Computes \(\arg\max_y p(y)\) of the distribution \(p(y)\).

topk(k: int) List[List[Tuple]][source]#

Computes the k-argmax of the distribution \(p(y)\).

BiLexicalizedConstituencyCRF#

class supar.structs.tree.BiLexicalizedConstituencyCRF(scores: List[torch.Tensor], lens: Optional[torch.LongTensor] = None)[source]#

Grammarless Eisner-Satta Algorithm Eisner & Satta 1999,Yang et al. (2021).

Code is revised from Songlin Yang’s implementation.

Parameters
  • scores (Tensor) – [2, batch_size, seq_len, seq_len]. Scores of dependencies and constituents.

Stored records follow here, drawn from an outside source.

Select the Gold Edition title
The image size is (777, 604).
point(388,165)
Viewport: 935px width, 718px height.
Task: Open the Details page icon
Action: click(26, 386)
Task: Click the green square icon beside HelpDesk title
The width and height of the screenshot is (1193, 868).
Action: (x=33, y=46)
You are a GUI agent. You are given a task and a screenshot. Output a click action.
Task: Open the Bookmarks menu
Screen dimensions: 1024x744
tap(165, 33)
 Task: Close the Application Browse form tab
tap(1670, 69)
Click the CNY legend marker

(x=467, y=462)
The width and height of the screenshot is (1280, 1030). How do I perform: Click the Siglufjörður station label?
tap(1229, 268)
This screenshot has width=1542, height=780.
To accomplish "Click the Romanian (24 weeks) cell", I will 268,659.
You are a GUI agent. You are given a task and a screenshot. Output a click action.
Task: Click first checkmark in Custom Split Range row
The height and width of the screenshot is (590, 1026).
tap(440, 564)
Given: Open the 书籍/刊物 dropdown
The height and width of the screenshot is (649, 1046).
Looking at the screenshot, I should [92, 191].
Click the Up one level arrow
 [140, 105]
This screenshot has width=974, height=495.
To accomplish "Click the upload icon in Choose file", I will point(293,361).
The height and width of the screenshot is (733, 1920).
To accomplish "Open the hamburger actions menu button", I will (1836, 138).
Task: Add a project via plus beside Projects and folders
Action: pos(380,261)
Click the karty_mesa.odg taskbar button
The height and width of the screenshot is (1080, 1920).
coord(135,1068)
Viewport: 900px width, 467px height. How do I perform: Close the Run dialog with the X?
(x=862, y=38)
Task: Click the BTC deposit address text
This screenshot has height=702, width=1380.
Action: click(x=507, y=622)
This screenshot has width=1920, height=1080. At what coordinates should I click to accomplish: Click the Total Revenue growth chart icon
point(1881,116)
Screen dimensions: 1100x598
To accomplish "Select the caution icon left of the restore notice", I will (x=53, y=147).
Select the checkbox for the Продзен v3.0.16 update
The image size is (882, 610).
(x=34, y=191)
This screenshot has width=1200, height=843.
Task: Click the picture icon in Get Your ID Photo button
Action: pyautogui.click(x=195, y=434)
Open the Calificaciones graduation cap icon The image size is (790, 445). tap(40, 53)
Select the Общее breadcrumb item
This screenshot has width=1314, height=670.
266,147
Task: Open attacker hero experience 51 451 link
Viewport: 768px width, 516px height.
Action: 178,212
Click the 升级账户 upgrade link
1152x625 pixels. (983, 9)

  • lens (LongTensor) – [batch_size]. Sentence lengths for masking.

Examples

>>> from supar import BiLexicalizedConstituencyCRF
>>> batch_size, seq_len = 2, 5
>>> lens = torch.tensor([3, 4])
>>> deps = torch.tensor([[0, 0, 1, 1, 0], [0, 3, 1, 0, 3]])
>>> cons = torch.tensor([[[0, 1, 1, 1, 0],
                          [0, 0, 1, 0, 0],
                          [0, 0, 0, 1, 0],
                          [0, 0, 0, 0, 0],
                          [0, 0, 0, 0, 0]],
                         [[0, 1, 1, 1, 1],
                          [0, 0, 1, 0, 0],
                          [0, 0, 0, 1, 0],
                          [0, 0, 0, 0, 1],
                          [0, 0, 0, 0, 0]]]).bool()
>>> heads = torch.tensor([[[0, 1, 1, 1, 0],
                           [0, 0, 2, 0, 0],
                           [0, 0, 0, 3, 0],
                           [0, 0, 0, 0, 0],
                           [0, 0, 0, 0, 0]],
                          [[0, 1, 1, 3, 3],
                           [0, 0, 2, 0, 0],
                           [0, 0, 0, 3, 0],
                           [0, 0, 0, 0, 4],
                           [0, 0, 0, 0, 0]]])
>>> s1 = BiLexicalizedConstituencyCRF((torch.randn(batch_size, seq_len, seq_len),
                                       torch.randn(batch_size, seq_len, seq_len),
                                       torch.randn(batch_size, seq_len, seq_len, seq_len)),
                                      lens)
>>> s2 = BiLexicalizedConstituencyCRF((torch.randn(batch_size, seq_len, seq_len),
                                       torch.randn(batch_size, seq_len, seq_len),
                                       torch.randn(batch_size, seq_len, seq_len, seq_len)),
                                      lens)
>>> s1.max
tensor([0.5792, 2.1737], grad_fn=<MaxBackward0>)
>>> s1.argmax[0]
tensor([[0, 3, 1, 0, 0],
        [0, 4, 1, 1, 0]])
>>> s1.argmax[1]
[[[0, 3], [0, 2], [0, 1], [1, 2], [2, 3]], [[0, 4], [0, 3], [0, 2], [0, 1], [1, 2], [2, 3], [3, 4]]]
>>> s1.log_partition
tensor([1.1923, 3.2343], grad_fn=<LogsumexpBackward>)
>>> s1.log_prob((deps, cons, heads))
tensor([-1.9123, -3.6127], grad_fn=<SubBackward0>)
>>> s1.entropy
tensor([1.3376, 2.2996], grad_fn=<SelectBackward>)
>>> s1.kl(s2)
tensor([1.0617, 2.7839], grad_fn=<SelectBackward>)
property argmax#

Computes \(\arg\max_y p(y)\) of the distribution \(p(y)\).

topk(k: int) Tuple[torch.LongTensor, List[List[Tuple]]][source]#

Computes the k-argmax of the distribution \(p(y)\).